I’ll never forget the day we decided to take him to the hospital to get checked out. It was a decision he resisted, and deep down, I think he knew it was his time. When we got there, it became clear that his body was giving out. We chose to have him come home, opting for hospice care in the comfort of his own space. The girls and I were with him, holding his hand when he took his final breath. It was heart-wrenching, but also beautiful in its own way—peaceful, dignified, and exactly as it was meant to be.
After his passing, I found myself working in eldercare when I moved to Las Vegas, where I gained a deeper understanding of the struggles and realities our elders face as they grow older. It became clear to me why aging can be so difficult, and why many families struggle with how to care for their aging loved ones. I developed a unique ability to connect with the elderly, listening to their stories and understanding the shifts in their energy, helping them navigate this challenging stage of life.
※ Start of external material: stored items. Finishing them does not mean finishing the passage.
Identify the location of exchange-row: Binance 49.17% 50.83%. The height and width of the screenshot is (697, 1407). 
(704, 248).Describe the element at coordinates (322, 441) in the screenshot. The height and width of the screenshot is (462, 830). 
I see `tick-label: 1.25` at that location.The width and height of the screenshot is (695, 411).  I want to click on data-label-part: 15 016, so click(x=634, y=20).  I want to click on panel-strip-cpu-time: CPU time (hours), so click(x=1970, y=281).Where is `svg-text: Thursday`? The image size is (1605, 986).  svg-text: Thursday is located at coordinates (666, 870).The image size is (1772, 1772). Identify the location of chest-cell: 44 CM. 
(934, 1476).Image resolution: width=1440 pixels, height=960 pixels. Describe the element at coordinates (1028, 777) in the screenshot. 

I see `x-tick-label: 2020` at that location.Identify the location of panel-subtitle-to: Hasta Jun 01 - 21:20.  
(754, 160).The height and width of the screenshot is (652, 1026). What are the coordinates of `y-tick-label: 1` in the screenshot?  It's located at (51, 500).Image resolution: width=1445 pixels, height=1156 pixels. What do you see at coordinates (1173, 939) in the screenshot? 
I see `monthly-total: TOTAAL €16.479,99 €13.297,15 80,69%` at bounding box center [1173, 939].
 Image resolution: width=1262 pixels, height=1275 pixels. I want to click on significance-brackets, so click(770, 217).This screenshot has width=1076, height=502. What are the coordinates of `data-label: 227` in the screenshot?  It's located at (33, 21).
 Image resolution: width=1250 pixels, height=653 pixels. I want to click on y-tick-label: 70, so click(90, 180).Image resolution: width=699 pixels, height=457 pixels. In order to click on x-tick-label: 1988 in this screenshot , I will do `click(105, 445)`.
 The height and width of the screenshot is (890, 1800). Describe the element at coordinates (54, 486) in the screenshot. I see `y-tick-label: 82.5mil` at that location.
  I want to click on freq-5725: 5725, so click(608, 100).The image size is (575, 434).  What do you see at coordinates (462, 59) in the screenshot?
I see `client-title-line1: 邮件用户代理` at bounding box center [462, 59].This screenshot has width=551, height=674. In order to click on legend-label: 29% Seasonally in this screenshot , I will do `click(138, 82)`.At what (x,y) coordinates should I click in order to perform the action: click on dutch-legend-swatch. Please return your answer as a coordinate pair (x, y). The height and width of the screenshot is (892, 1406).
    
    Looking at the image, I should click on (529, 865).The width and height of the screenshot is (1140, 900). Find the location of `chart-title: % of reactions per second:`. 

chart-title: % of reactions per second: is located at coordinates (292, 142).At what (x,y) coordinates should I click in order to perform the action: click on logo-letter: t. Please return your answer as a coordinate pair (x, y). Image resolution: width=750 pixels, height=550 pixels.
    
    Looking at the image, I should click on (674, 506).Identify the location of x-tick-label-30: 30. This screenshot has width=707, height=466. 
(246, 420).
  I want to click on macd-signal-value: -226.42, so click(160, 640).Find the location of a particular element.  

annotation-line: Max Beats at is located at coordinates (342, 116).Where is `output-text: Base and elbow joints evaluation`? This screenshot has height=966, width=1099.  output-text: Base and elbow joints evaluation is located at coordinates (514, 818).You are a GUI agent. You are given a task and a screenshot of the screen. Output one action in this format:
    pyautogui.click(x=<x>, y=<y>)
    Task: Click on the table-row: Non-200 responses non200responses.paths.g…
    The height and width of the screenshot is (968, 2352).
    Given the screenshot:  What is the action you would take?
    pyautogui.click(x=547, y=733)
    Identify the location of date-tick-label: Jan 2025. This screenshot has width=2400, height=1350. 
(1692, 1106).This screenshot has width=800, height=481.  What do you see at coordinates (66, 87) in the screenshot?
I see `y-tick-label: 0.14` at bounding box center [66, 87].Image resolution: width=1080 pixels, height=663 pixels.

Now, I work at a clinic that primarily serves an older population. Many of our patients deal with chronic pain, dementia, or a combination of both, and their families often come to us in desperation, hoping for some relief. Through this work, I’ve witnessed firsthand the daily struggles that accompany aging, and I’ve had to confront the reality of my own aging process. As I’ve started to face challenges with my own mobility and experience more physical pain, I think about what kind of life I want to have in my later years.
More than ever, I realize that for me, it’s not about the quantity of years I live—it’s about the quality. I don’t want to be just a number, ticking off the years in a way that feels empty or painful. I want to live well. I want to enjoy my time with family and friends, be active, and maintain my independence as long as possible.
With the warmer weather finally rolling in, my body is beginning to feel better, with less intense pain. It’s a reminder that there are things I can do to help myself feel better and be more present in my life. In the coming months, I plan to share more about what I’ve learned on this journey, how I’ve been managing my own challenges, and how I’ve been taking steps to preserve my health and well-being.
So, do you ever think about when you’d want to pass and why? What would be important to you in your later years, and what kind of life do you hope to have when the time comes? For me, it’s about cherishing every moment of quality and finding peace in the idea that aging is a journey, not a race to the end.